Go dig his piers with his dumbass grandson dippy.

LOL

I would appreciate it if the 2 diipsheit diggers could "neat dig" the piers so we don't have to do a bunch of formwork.

Great pics and advice, DirectDrive.

You'll notice, if you read either or both of my replies, that I did not imply any knowledge, what so ever.

I only offered a potential solution !

Say hi & thank you, to your daughter.

Have a nice day, arsehole.

I do this for a living. Licensed PE. There isn't a place in our lower 48 that has a design wind load of only 60mph - and there's no need to design to a lesser load. Use worst case loading. I think the lowest is 90mph...and that depends on what code you are using. Generally we use what's called a 3-second gust value and most design loads are 3-sec gust values. The basic wind pressure formula is 0.00256 x (wind speed in mph)^2. So a 90mph wind has a pressure of about 20.7psf. The exact wind calcs are PIA (which is why no one will do them for free) and the pressures/uplifts vary on different parts of the roof, e.g. corners, edges, center. Suffice to say, if you use 30psf as your uplift value, that should cover about 90% of the USA's wind loads and roof designs.
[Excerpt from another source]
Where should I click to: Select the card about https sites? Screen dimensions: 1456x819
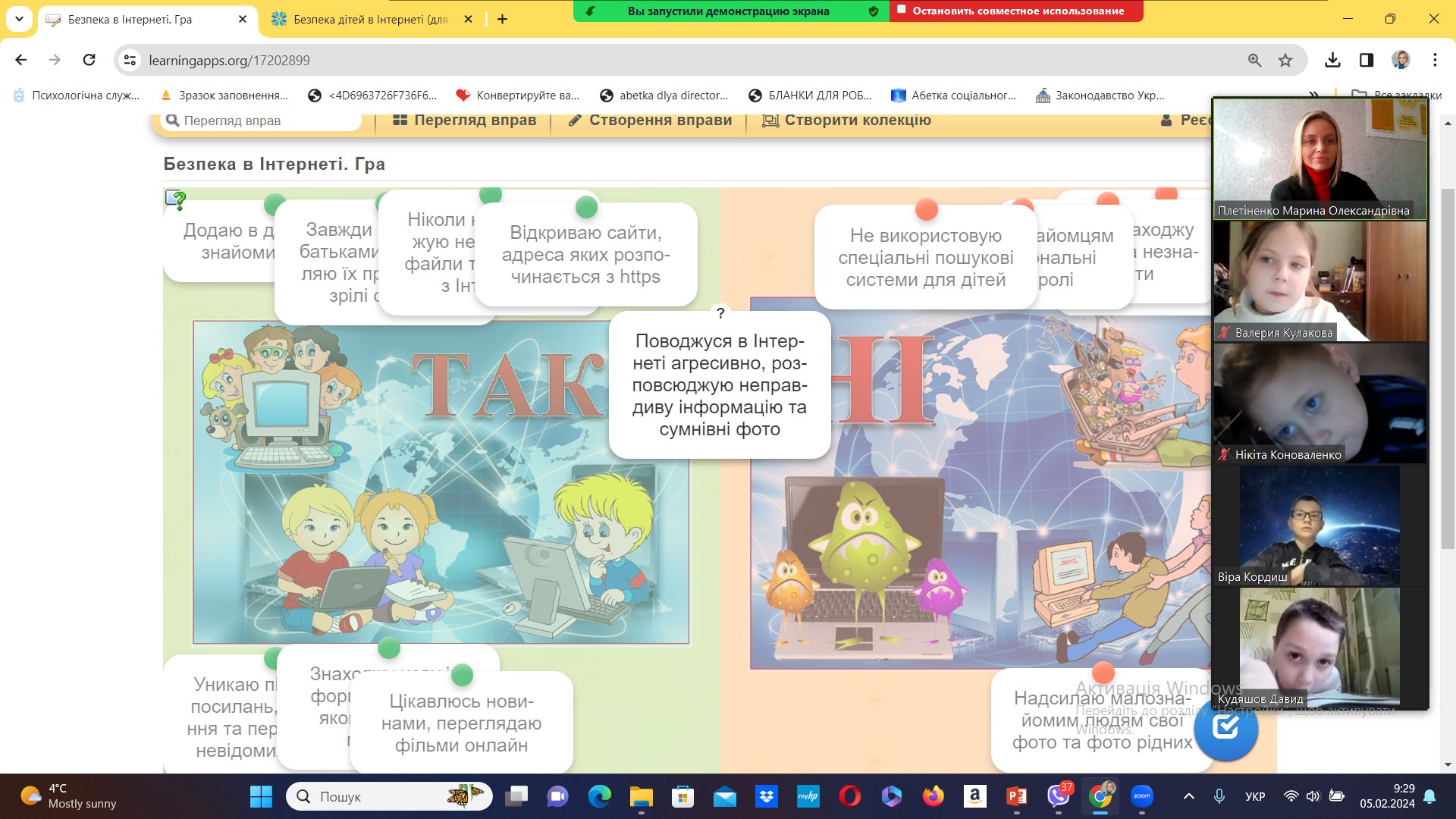click(585, 255)
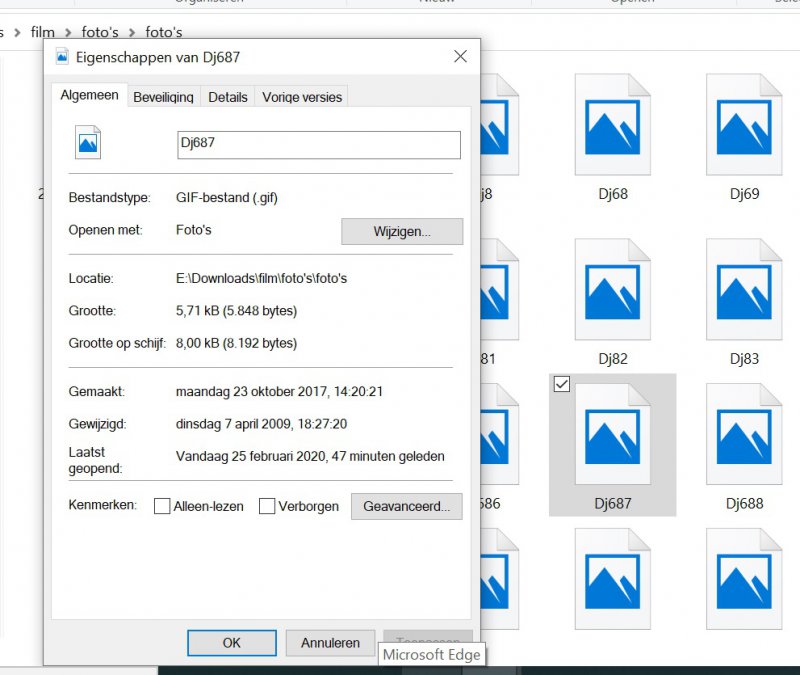Click the Dj687 filename text field
The height and width of the screenshot is (675, 800).
pyautogui.click(x=318, y=144)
That uplift load is distributed based on tributary area of the structural elements. I don't know your rafter spacing, but assuming four equally spaced posts, you'll have 2160lbs. of uplift at each post. (288sqft x 30psf) / 4 = 2160lbs. Concrete is 150lbs/ft^3 so you'll need 14.4 cubic feet of concrete at each corner and a bracket at the top and bottom of each post that is good for 2160lbs. in tension.

Mountain10MM,
THANK YOU!

Yours is the first and only reply to what I was asking though others provided good info about other factors. I did not expect a precise calculation, just a ball park figure from a knowledgeable person to give us a idea of the force we are dealing with. By this time my main interest is pure curiosity at how much lift the airfoil shape of a gable roof with no walls can produce. You nailed it, in plain English.

You are welcome Okanagan.

I hope you're not employed in a position that requires much in the way of math skills. Your calculation is off by a factor of 12. There are 144 square inches in a square foot, not 12. The correct product of the equation is 43,200 square inches, not 3600 square inches. It does make a difference.
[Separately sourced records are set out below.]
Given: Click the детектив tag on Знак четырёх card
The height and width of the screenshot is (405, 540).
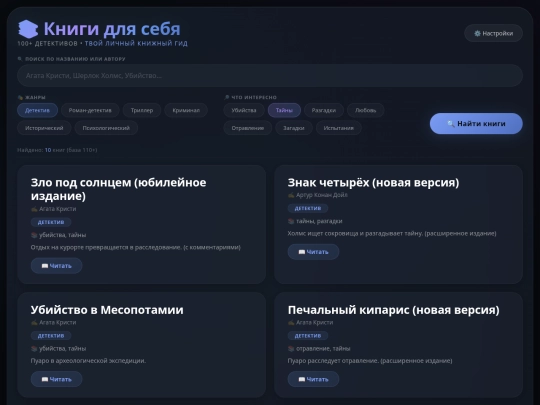Looking at the screenshot, I should (308, 208).

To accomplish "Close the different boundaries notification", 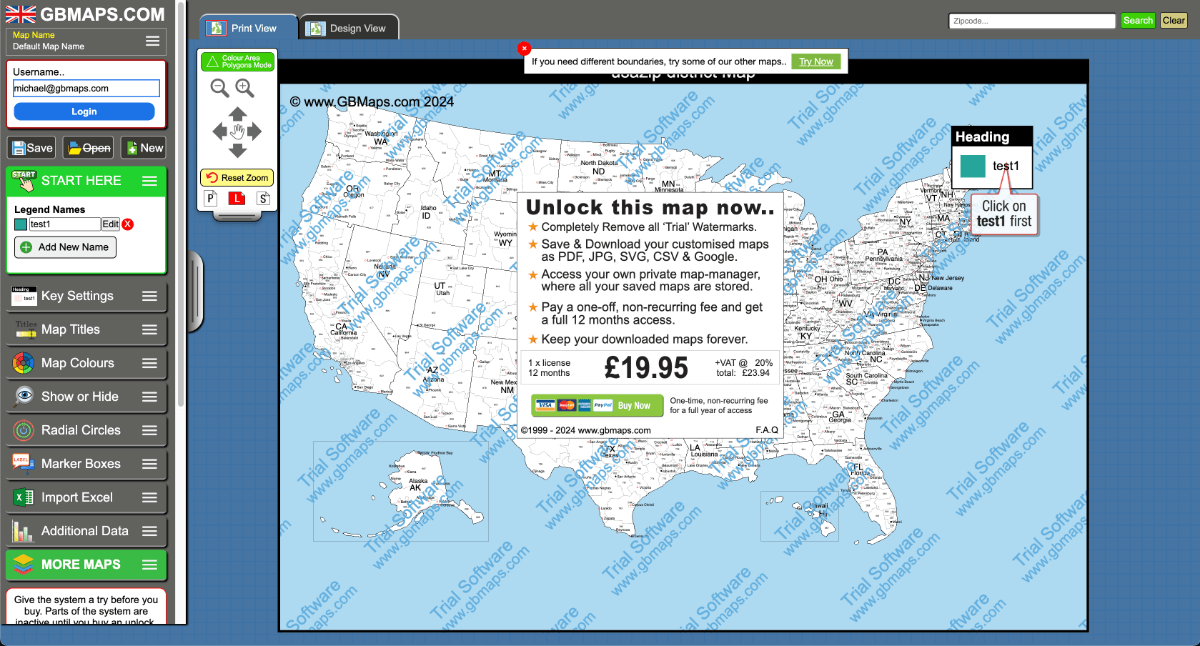I will tap(524, 48).
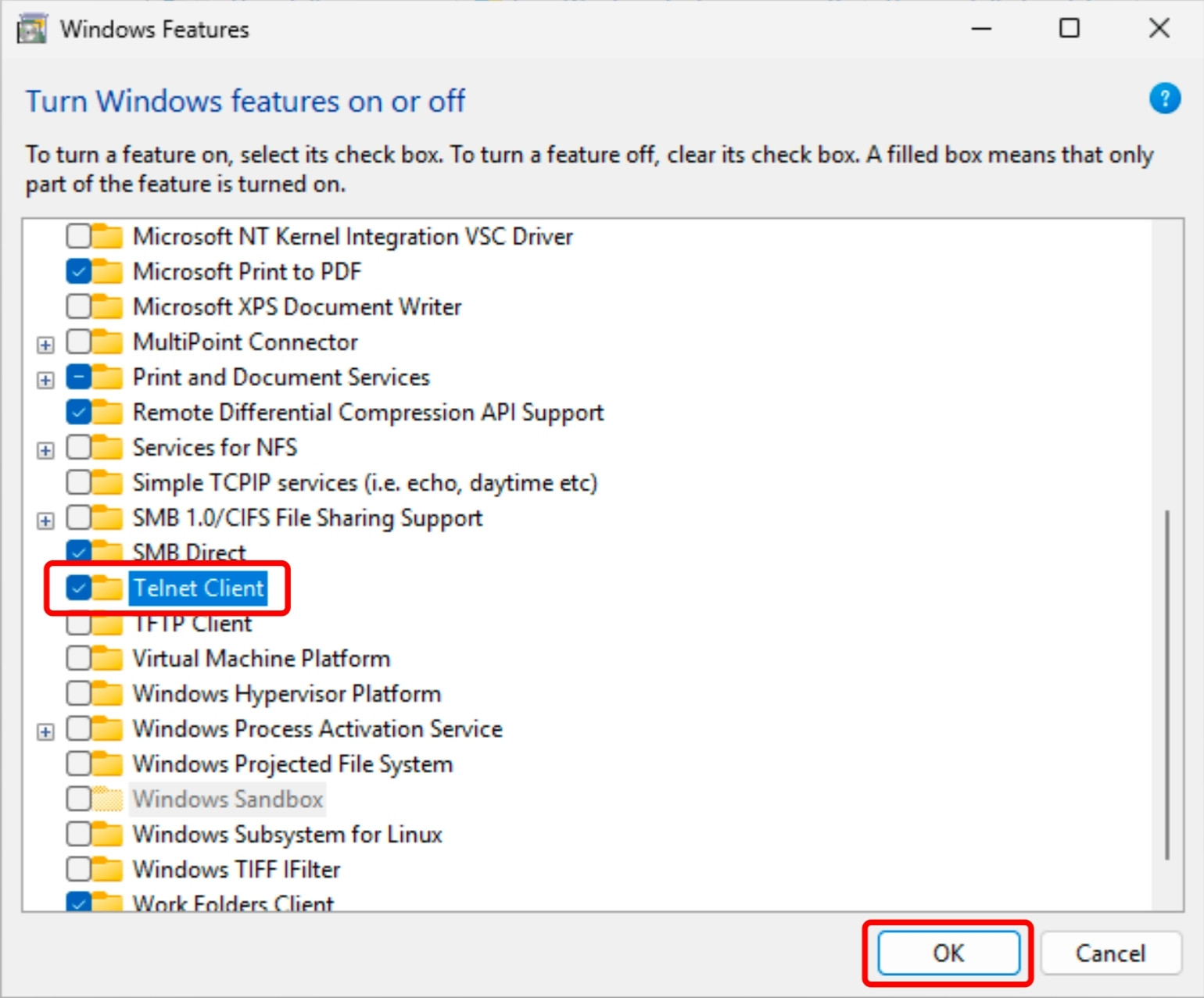The height and width of the screenshot is (998, 1204).
Task: Enable Windows Subsystem for Linux
Action: (78, 834)
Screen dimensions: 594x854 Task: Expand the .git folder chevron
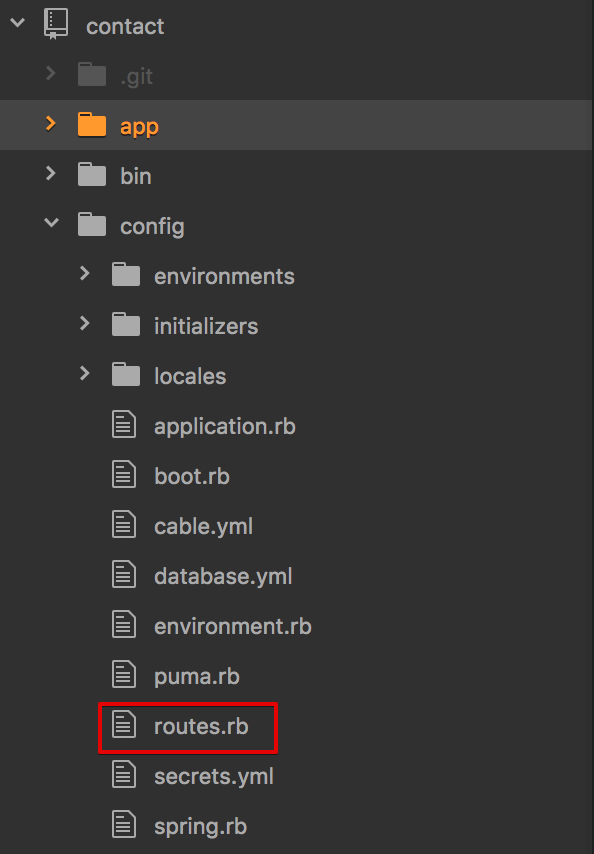coord(51,73)
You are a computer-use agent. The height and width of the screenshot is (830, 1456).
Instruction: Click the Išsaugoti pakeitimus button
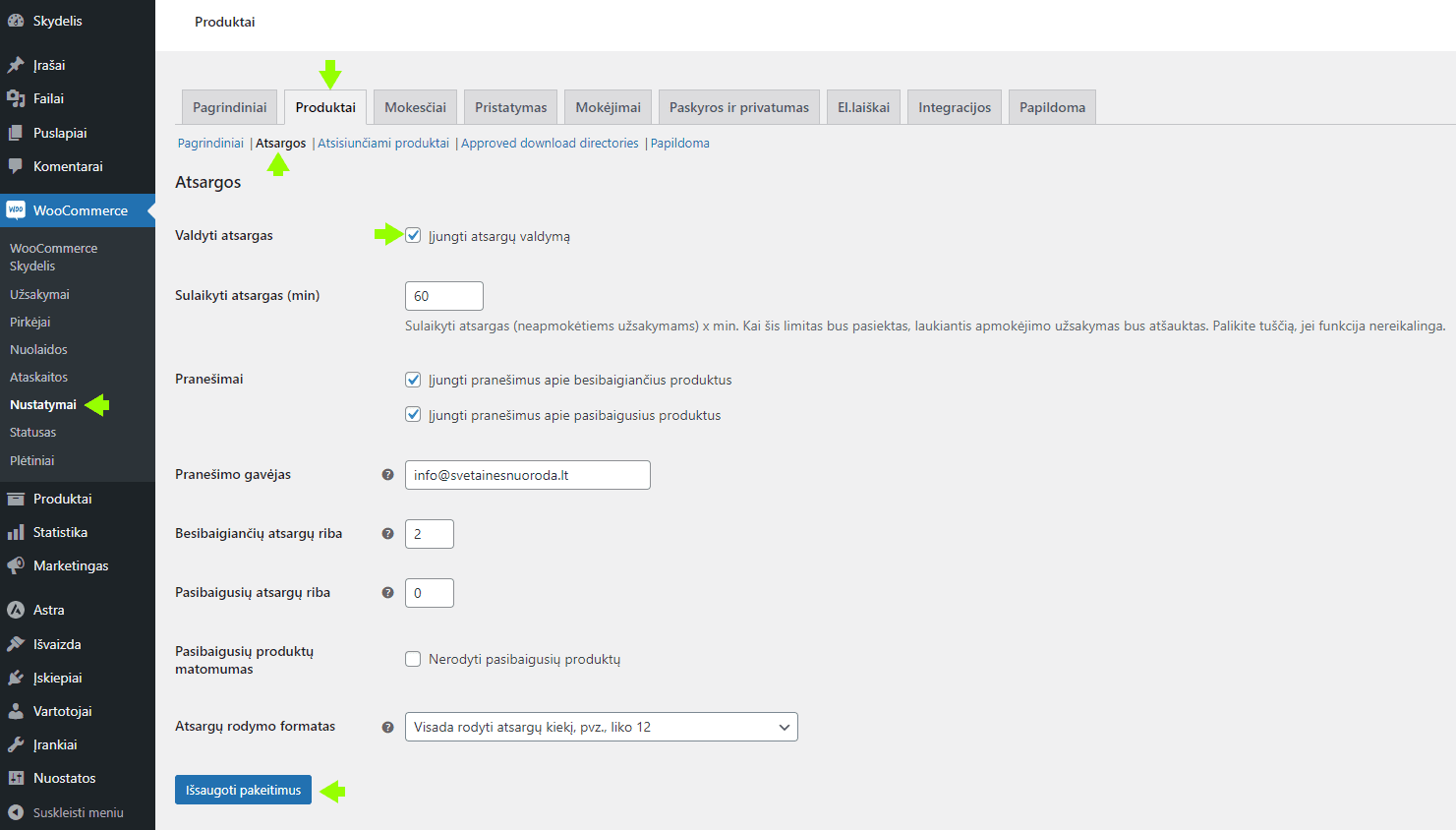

Sorry if the intended humor of my replying to a question that was asked with the OPs early findings went over your head.
It was asked with a wink and a smile and replied to likewise.

Good info, but would probably be worth a few hundred bucks to have a local structural engineer analyze and provide details for your patio cover. While at it he could analyze shear, diaphragm, verify any beams, columns, connections, post sizes, etc. Do it right once and don't worry about it again.

Nice try at deflecting. It didn’t work any better than your calculator.